The consequence was that elections became tied up with cultural identity. Those on the losing side feel that their whole identity is at risk when elected politicians continually represent different – so different as to be alien – parts of the electorate. That experience makes some believe that far from confirming their equal constitutional rights as citizens, democracy itself threatens them.

[See also: The new EU-China trade deal is driven by a commercial realpolitik – and the world knows it]

A second illusion of the 1990s was the lure of cosmopolitan democracy. Its proponents presumed that the existing democracies were being rendered meaningless by globalisation: the accelerating economic and human flows across borders. In this new world, democracy needed to be internationalised to catch up with the growing global consciousness of a collective human fate.

The EU appeared to vindicate such ambitions. The 1992 Maastricht Treaty bestowed European citizenship on the citizens of the EU’s member states. Between February 2002 and July 2003, the EU held a convention to draft a constitution for a democratic Europe. Acknowledging that the EU had begun as “more of an economic and technical collaboration”, the Laeken Declaration said that what was required was a “democratic and globally engaged Europe”.

This aspiration turned thinking about democracy upside down. Historical experience suggested that democracy could only thrive in nation-states, and it was empires that allowed for different ethnicities as well as language and religious groups to coexist under one political (cosmopolitan) arrangement. Ironically, this assumption that supra-nationalism and democracy are incompatible was particularly strong in Europe. It is why Charlemagne’s Carolingian empire, the Holy Roman empire and the Habsburg Austrian empire were so prevalent in 20th-century conceptions of the pan-European ideal articulated by writers such as Stefan Zweig.

[See also: The pandemic has revealed both the enduring wisdom and utopian delusions of Thomas Hobbes]

Now, historical understanding about the relationship between democracies and the nation-state appears vindicated. Instead of the EU becoming more democratic since the early 2000s, it has hollowed out various national democracies in the eurozone. The former European Central Bank (ECB) president Mario Draghi heads Italy’s second technocratic government in a decade. His appointment shows that Italy can only be governed by people in whom the ECB has confidence, regardless of whether they are elected or not.

Emmanuel Macron stands as the one European politician who continues to talk a language of democratic messianism. He still wants, he says, to see “a true European demos” emerge. He also laments the fall of the end of history: “We are… at a break point with respect to post-1989” because religion, he said in November 2020, has returned to politics.
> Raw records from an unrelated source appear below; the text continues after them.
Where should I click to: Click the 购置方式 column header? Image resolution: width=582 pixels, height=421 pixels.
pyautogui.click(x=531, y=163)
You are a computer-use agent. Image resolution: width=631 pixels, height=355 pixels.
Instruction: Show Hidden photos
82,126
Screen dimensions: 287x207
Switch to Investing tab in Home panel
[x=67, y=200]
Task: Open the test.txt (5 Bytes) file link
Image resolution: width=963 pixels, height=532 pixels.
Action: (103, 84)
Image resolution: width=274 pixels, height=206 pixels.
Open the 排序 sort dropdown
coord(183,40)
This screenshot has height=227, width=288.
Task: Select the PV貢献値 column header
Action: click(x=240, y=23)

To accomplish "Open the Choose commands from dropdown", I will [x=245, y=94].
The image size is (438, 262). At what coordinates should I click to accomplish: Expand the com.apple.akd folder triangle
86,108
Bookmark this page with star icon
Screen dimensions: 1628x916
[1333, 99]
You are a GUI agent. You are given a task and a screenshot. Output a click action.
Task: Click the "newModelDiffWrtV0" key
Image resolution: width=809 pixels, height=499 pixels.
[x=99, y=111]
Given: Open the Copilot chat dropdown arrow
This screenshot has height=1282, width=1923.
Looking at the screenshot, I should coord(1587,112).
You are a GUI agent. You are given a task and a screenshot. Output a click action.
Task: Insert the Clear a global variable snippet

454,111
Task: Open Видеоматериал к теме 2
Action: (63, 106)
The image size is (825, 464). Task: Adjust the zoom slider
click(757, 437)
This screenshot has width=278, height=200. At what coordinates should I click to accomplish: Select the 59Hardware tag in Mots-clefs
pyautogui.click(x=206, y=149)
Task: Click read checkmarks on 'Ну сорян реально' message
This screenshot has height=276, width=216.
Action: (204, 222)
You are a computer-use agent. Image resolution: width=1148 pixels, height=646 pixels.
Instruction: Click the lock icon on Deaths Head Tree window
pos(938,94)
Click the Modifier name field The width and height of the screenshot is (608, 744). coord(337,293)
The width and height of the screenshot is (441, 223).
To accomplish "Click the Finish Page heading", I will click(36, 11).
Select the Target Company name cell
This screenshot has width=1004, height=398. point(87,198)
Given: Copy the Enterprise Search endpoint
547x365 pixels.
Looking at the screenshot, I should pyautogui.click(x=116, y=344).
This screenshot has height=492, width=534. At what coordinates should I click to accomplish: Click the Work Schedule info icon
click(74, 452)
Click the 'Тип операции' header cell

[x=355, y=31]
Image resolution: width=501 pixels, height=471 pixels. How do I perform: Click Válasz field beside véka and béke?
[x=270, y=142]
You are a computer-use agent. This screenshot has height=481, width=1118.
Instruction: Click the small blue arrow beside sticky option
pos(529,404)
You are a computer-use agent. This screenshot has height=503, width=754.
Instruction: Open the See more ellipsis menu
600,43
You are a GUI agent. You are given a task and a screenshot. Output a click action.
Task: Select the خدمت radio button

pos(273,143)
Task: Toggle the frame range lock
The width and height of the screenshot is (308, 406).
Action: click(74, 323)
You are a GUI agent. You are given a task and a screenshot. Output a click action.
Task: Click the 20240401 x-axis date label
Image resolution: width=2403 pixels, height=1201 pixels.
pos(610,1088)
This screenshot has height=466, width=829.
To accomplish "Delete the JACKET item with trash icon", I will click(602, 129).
For Macron, democracy’s future has to be “the fight for the Enlightenment”. But the idea of equal recognition is absent in that notion. The secular and technocratic Enlightenment does not unite the citizens of European democracies. Democracies will not be stabilised by ensuring that those who do not share Enlightenment values, or the faith that democracy constitutes universal history, are made their permanent losers.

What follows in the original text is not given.